Prévention en construction et rénovation

Pour un projet neuf ou une rénovation lourde, anticiper le risque termite est un investissement bien moins coûteux qu’un traitement curatif. La norme NF DTU 41.2 encadre les dispositions à prendre. Nous préconisons la mise en œuvre d’une barrière physique anti-termite au niveau des fondations (film polyoléfine certifié CTB) ou d’une barrière chimique durable par injection dans le sol sous dalle. Les bois structurels doivent être choisis en classe d’emploi 3 ou 4 avec durabilité conférée. Un traitement préventif du bois par badigeon ou autoclave ne suffit pas sans une barrière sol.

En secteur classé à risque par arrêté préfectoral, un diagnostic préventif avant construction peut être exigé par la mairie lors du dépôt de permis de construire. Nous accompagnons les particuliers, constructeurs et maîtres d’œuvre pour que le dossier soit conforme et le chantier sécurisé.

Intervenir dans des contextes sensibles

Nous traitons aussi des bâtiments publics, des monuments historiques, des écoles. Dans ces milieux, les contraintes patrimoniales et de continuité d’activité dictent la planification. Une charpente ancienne avec ornements peut nécessiter un protocole de préservation spécifique, sans altération esthétique. Pour une école, les interventions s’effectuent hors temps scolaire, avec des produits dont la formulation permet une réintégration rapide des locaux. Notre expérience sur de tels sites nous a appris à anticiper les relations avec l’architecte des bâtiments de France ou les services techniques municipaux.

Ce que vous pouvez faire en attendant notre venue

Si vous suspectez une infestation, gardez votre calme. Ne touchez pas aux galeries apparentes et ne pulvérisez rien : vous risqueriez de déplacer le front d’attaque et de fausser le diagnostic. Relevez et photographiez l’emplacement des indices : tas de sciure suspect (même si ce ne sont pas de vraies sciures), cordonnets, bois soufflé. Fournissez ces informations à notre technicien lors de sa visite. Pensez à vérifier si votre commune est située en zone à risque ; en cas de doute, les services d’urbanisme de la mairie ou la préfecture peuvent vous renseigner. Enfin, prévenez votre assurance habitation : certaines polices couvrent partiellement les infestations par termites, sous conditions de garantie. Un échange avec votre assureur peut clarifier votre situation.

Notre équipe, spécialiste du traitement des termites dans le Var et le secteur toulonnais, vous reçoit au 09 78 23 23 23 pour une première évaluation gratuite par téléphone. Devis technique détaillé, sans engagement, après diagnostic visuel.
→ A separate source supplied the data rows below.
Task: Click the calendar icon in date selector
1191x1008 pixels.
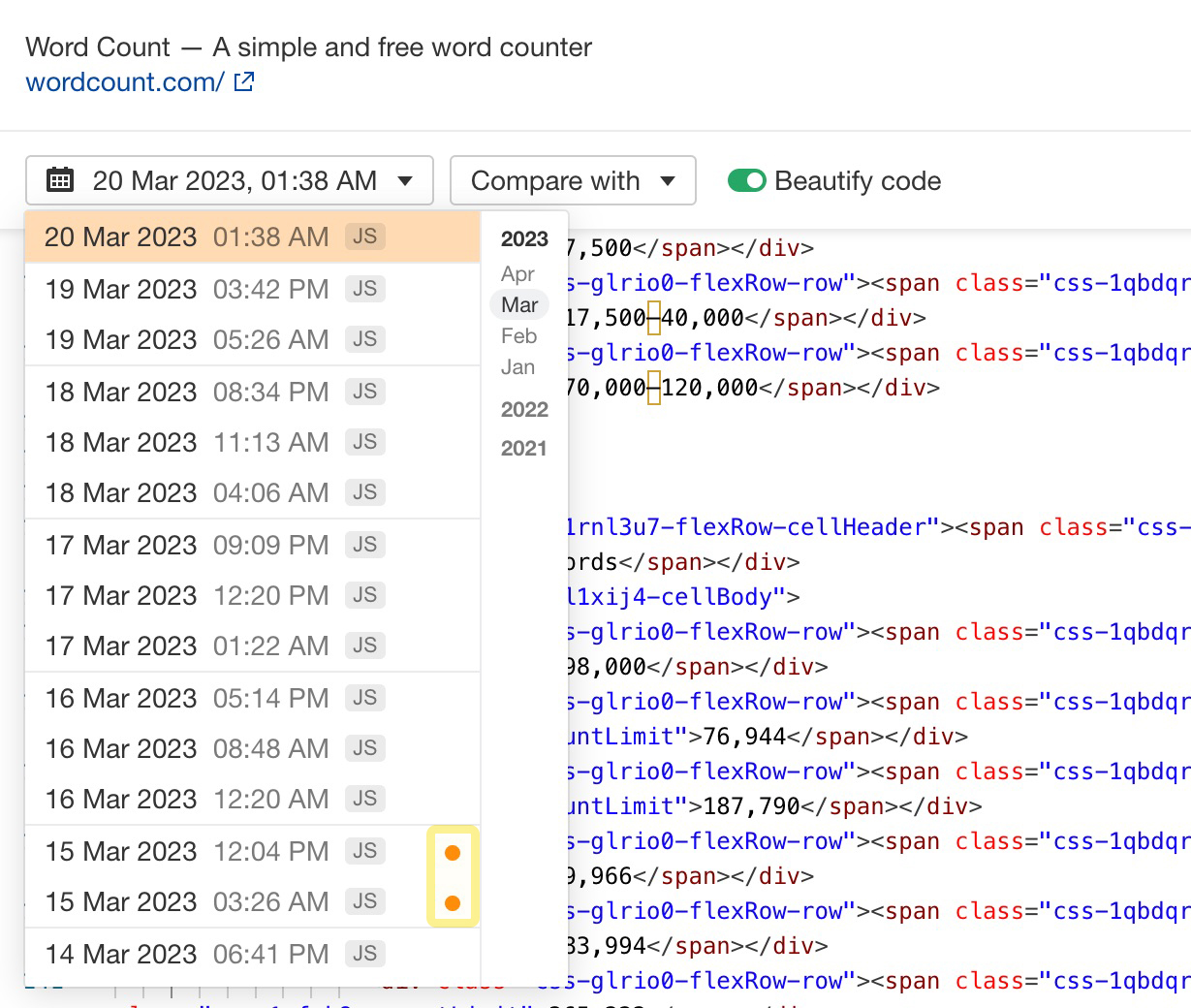Action: (x=60, y=180)
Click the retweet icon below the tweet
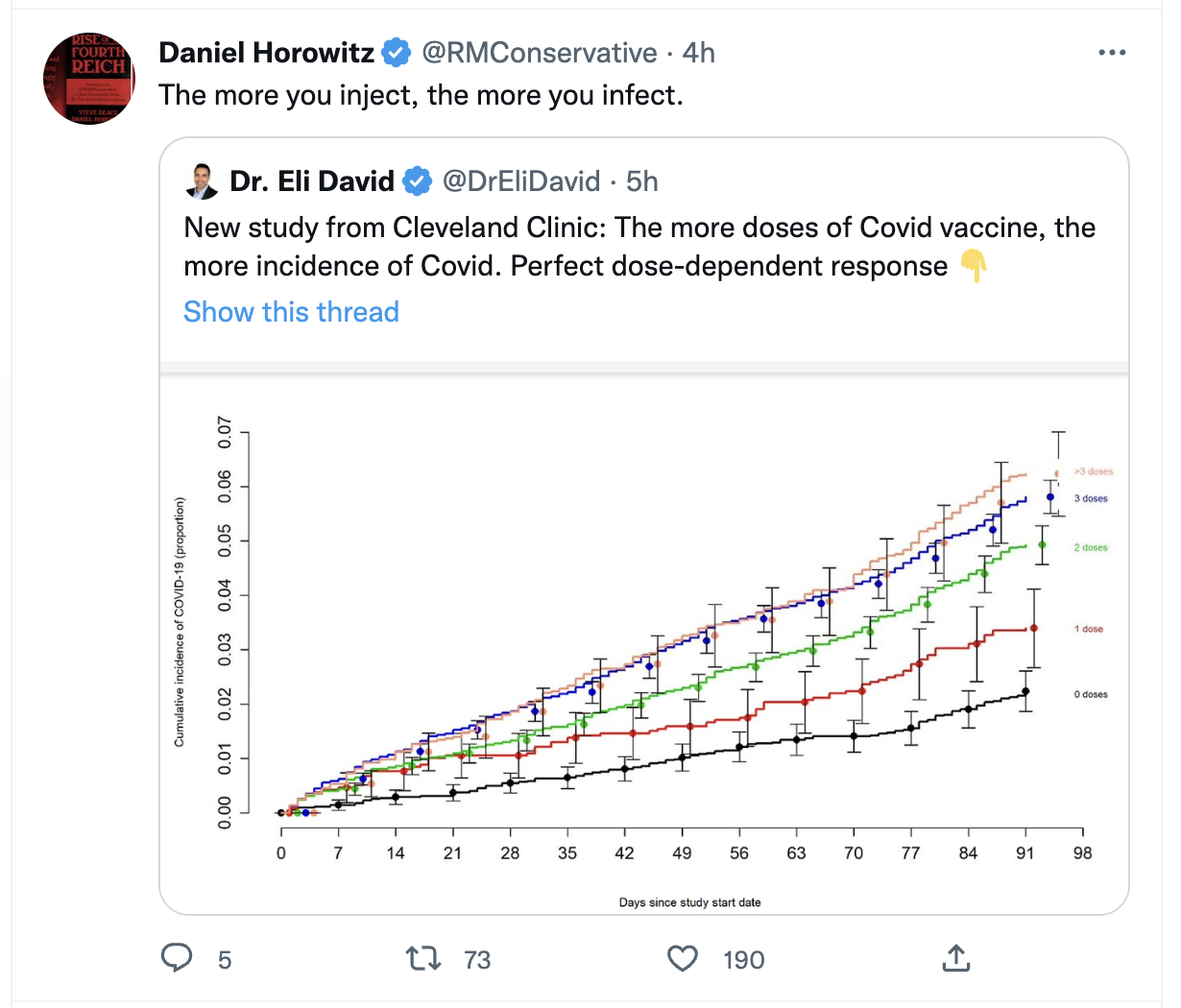 tap(423, 958)
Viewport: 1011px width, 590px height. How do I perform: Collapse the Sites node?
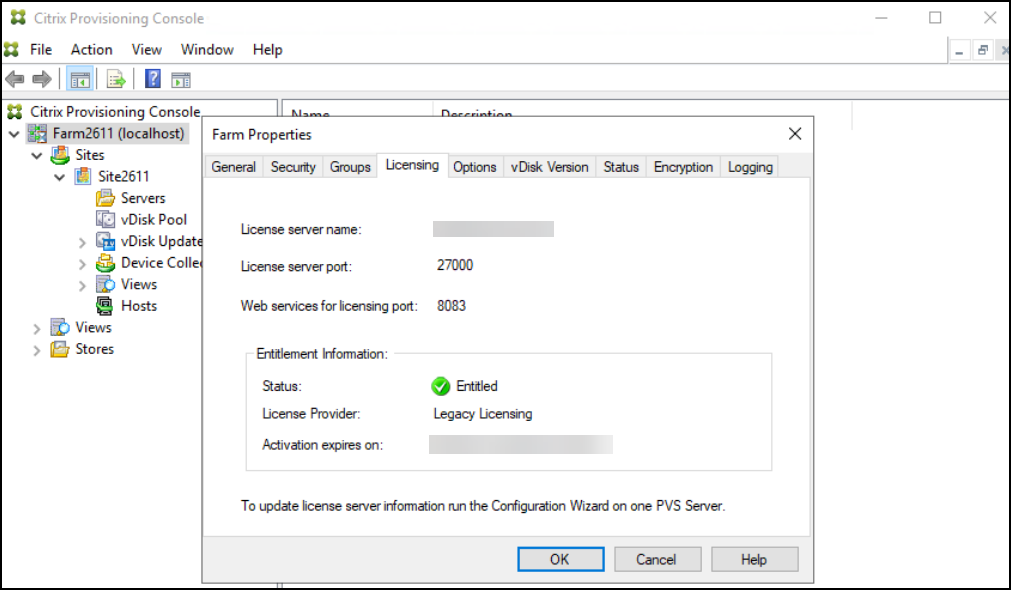point(37,154)
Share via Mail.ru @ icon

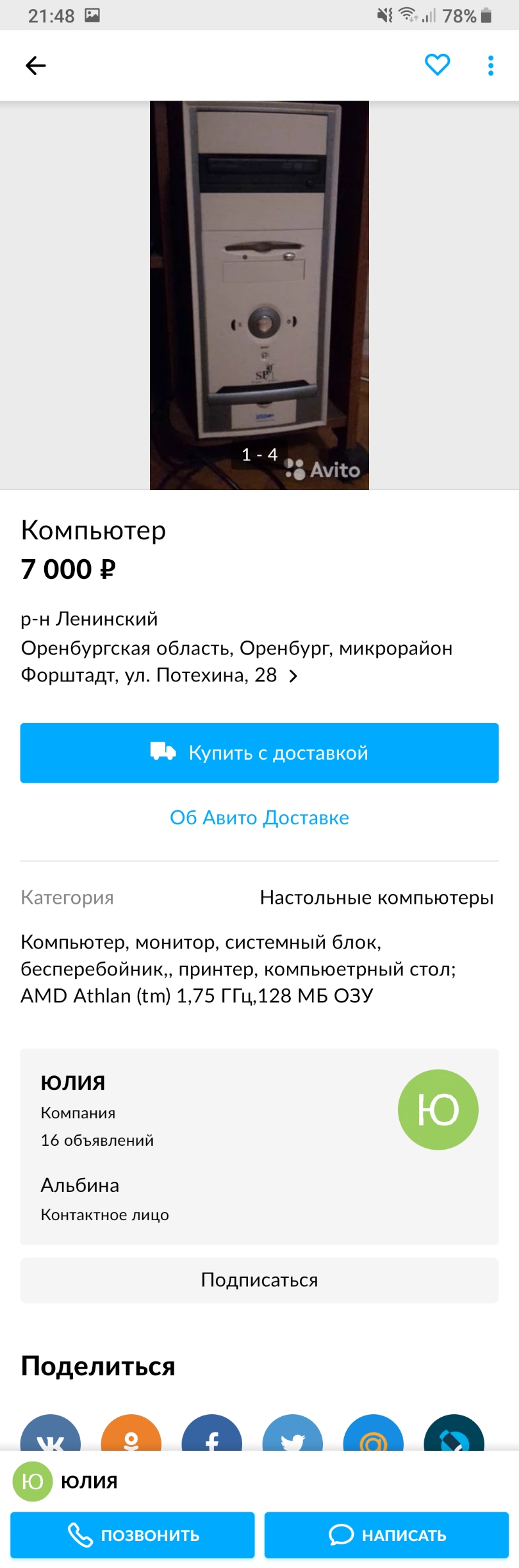tap(374, 1433)
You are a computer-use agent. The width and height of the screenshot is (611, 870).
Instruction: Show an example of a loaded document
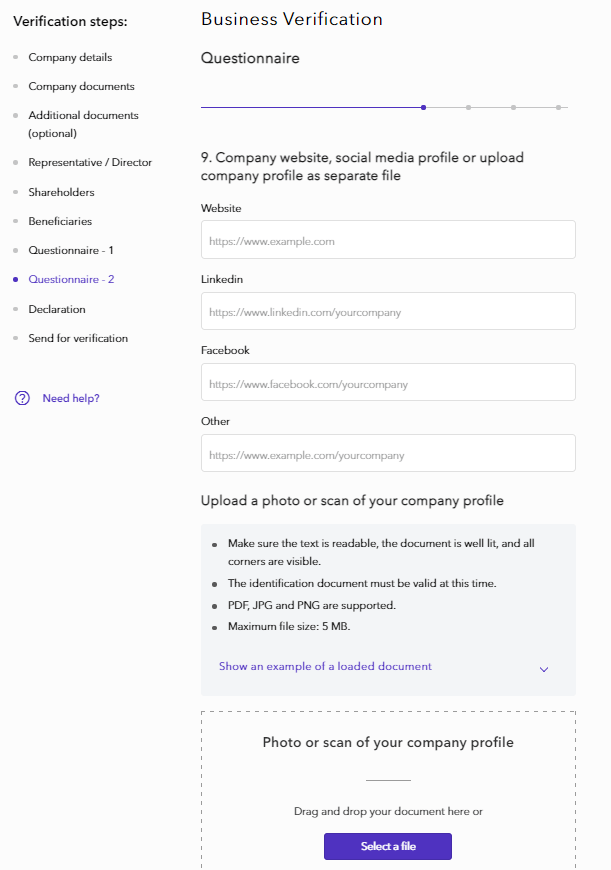(325, 667)
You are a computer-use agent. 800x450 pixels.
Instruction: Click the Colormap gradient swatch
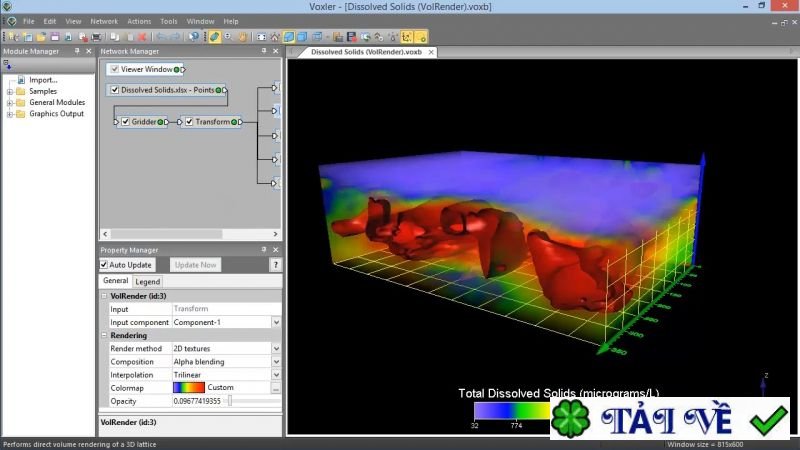[188, 387]
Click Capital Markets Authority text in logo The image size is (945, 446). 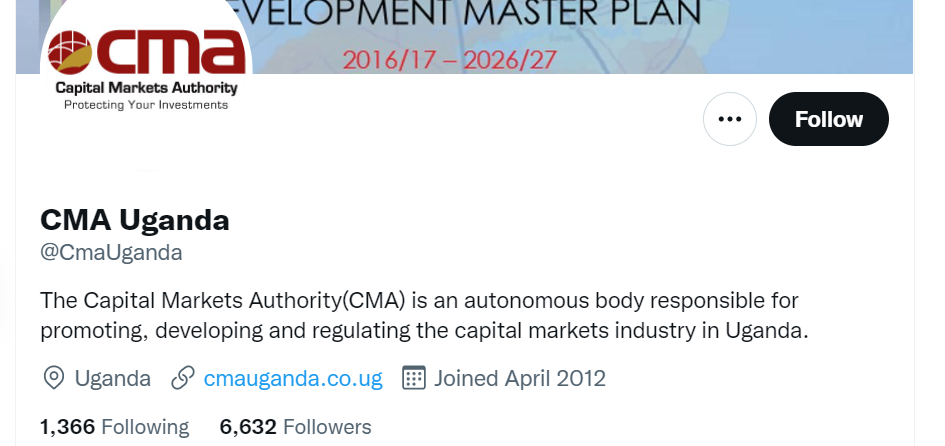coord(146,88)
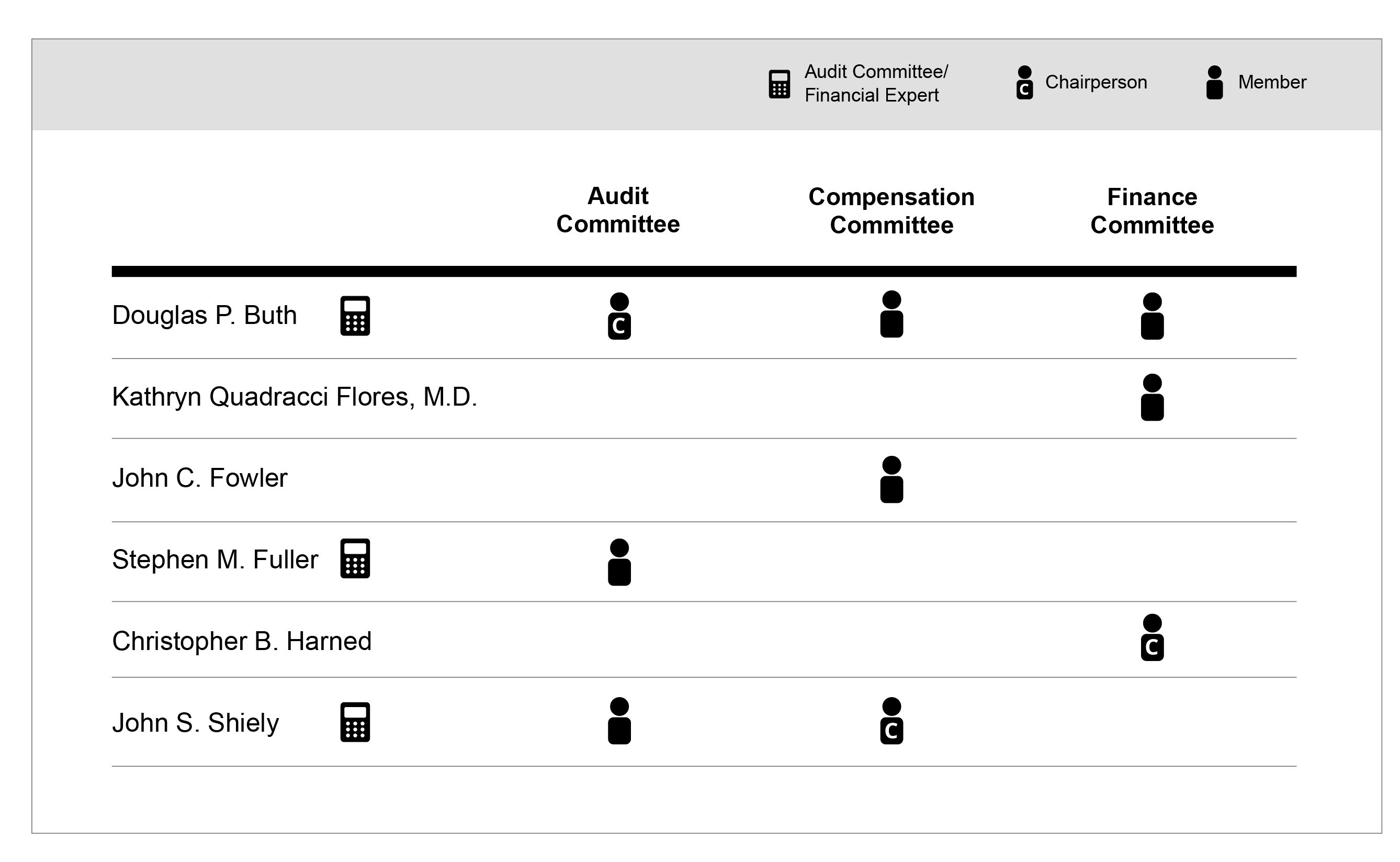Screen dimensions: 1400x862
Task: Click Fuller's Audit Committee member icon
Action: (619, 562)
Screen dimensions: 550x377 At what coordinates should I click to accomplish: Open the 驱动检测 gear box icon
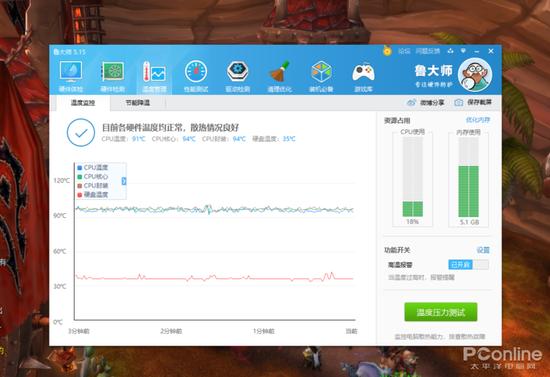click(238, 76)
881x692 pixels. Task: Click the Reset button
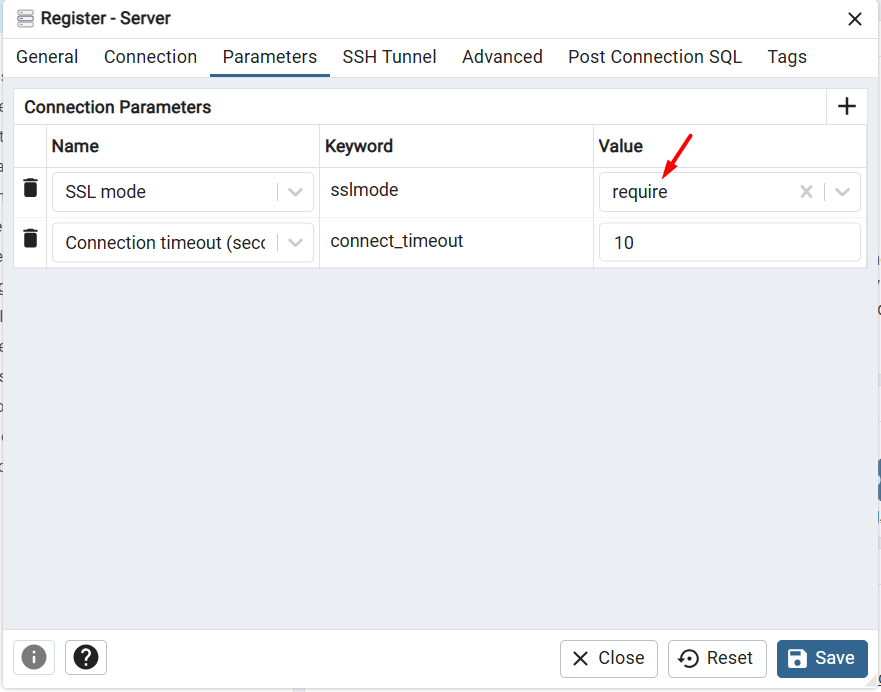tap(716, 658)
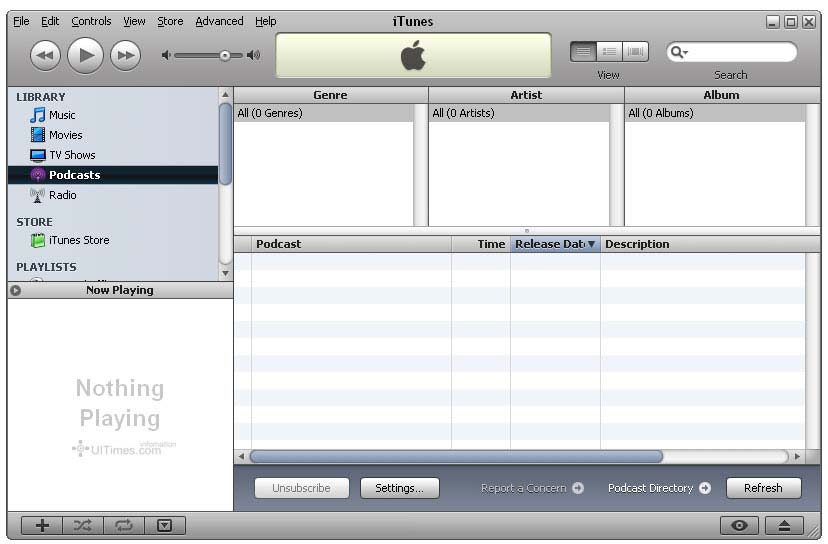Open the Podcast Directory link
The height and width of the screenshot is (544, 828).
coord(658,488)
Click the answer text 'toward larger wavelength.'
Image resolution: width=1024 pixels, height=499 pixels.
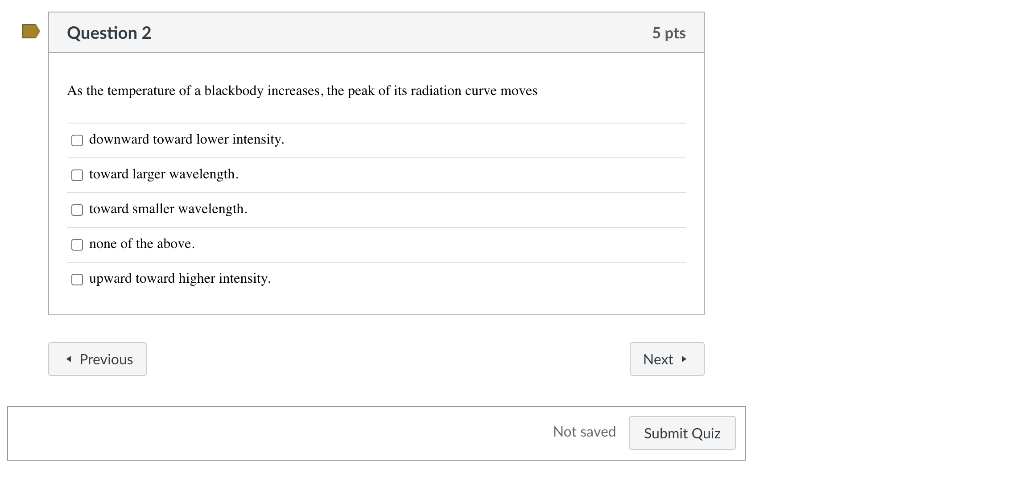pos(164,175)
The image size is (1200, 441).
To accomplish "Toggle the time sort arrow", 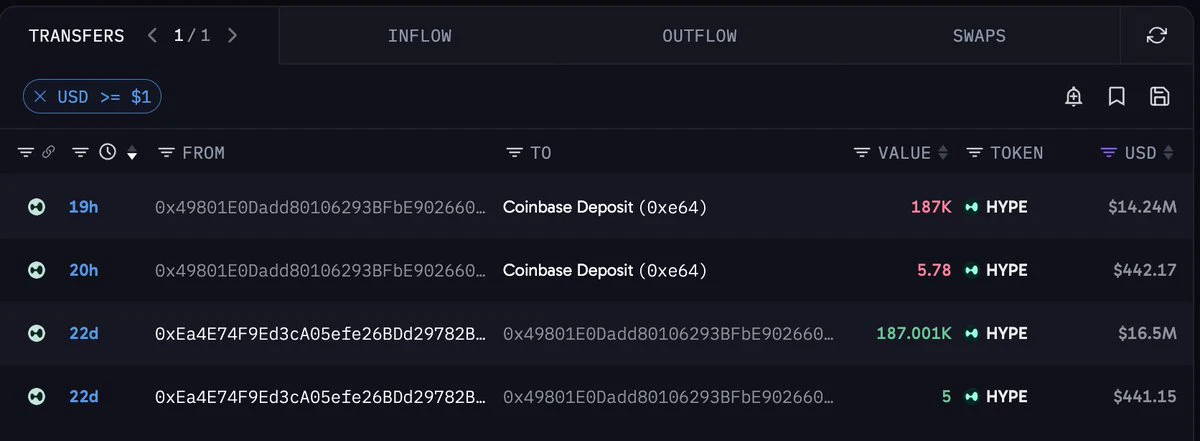I will [132, 154].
La discrétion et la réactivité sont nos engagements quotidiens.

Questions fréquentes

Comment reconnaître des termites dans une maison ?

Recherchez des cordonnets de terre sur les murs, des bois qui sonnent creux, des ailes égales tombées après essaimage. Les galeries à l'intérieur du bois sont tapissées de matière compacte, sans sciure. Un diagnostic professionnel confirme l'infestation.

Que faire si je découvre des termites chez moi ?

Ne touchez à rien et ne pulvérisez aucun produit. Relevez les indices et contactez notre entreprise. L'obligation de déclaration en mairie est immédiate (articles L.133-1 et suivants). Nous intervenons pour le diagnostic et la déclaration.

Combien coûte un traitement termites au m2 ?

Le prix dépend du degré d'infestation, de la surface à traiter et de la technique retenue (barrière de sol, injection, appâts). Après diagnostic, nous établissons un devis personnalisé. Les tarifs appliqués restent compétitifs dans le secteur Var.

Les termites sont-ils dangereux pour la santé ?

Non, les termites ne transmettent pas de maladie à l'homme. Le danger est structurel : une charpente ou un plancher peut s'effondrer si l'attaque est ancienne. Le traitement vise à préserver la solidité du bâtiment.

L'état parasitaire termites est-il obligatoire pour vendre ?

Oui, en zone classée à risque par arrêté préfectoral. Le diagnostic doit dater de moins de six mois et être annexé au DDT. Nous le réalisons dans les règles, pour sécuriser la transaction immobilière.